Episode Twenty-Five: Senator: Scene 6

He gave me a whistle stop tour of Muspelheim, then put me right back where he found me.

Five minutes after the MARC train.

Which only ran every hour.

I could have killed him for that alone. Instead, I paced the platform. I should have known he’d change tactics.

Promising to protect all the individual people I cared about through Ragnarok. That was a clever one.

I paced the platform some more. At one end, a black woman huddled, exhausted, on a bench. Probably a long flight…no, she had no luggage. Long work day, then. Sure, I could protect the individual people I cared about.

I couldn’t protect the strangers I didn’t.

How much did that matter? I glanced up at a lamp post, but the black bird landing on it was only a mundane crow. It cawed at me loudly, making sure I paid attention.

“You guys are so arrogant.”

Caw.

I heard a voice from behind me. “The crow?”

“You mean you don’t get the impression they’re as smart as we are and pity us for not having wings?”

Whoever it was laughed. I glanced around.

Middle aged guy, grey hair, medium-brown skin. “Yeah.”

The crow cawed again.

“Or maybe they just like the sound of their own caws,” I mused.

Normality. Pretending to be normal for a bit was a good idea, I thought. And I couldn’t exactly go anywhere while waiting for the train.

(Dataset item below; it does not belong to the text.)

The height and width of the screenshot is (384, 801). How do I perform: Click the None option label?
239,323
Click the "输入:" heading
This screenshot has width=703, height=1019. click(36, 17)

Kanesha had all of my luggage, too. Not that I’d ever just walk away.

Surtur would find me.

Loki would find me.

I’d gain nothing.

“Maybe. They are still songbirds, believe it or not.”

I wracked my brain, not sure I ever knew that, but decided to believe it.

“Oh, I’m Mack.”

“Jane.”

“Thanks for not assuming I was about to hit on you.”

“I slapped the last guy who did.”

He grinned. “Good for you.”

He was probably assuming I got it all the time, it meaning being hit on.

He was, honestly, not all that wrong. “He was being creepy, anyway.” I shrugged.

“There’s non-creepy hitting on women?”

“There’s being nice and treating us like people.”

Except, I thought, he had been nice to me. Clearly he had intended to sow doubts.

Clearly? I needed to talk to my father.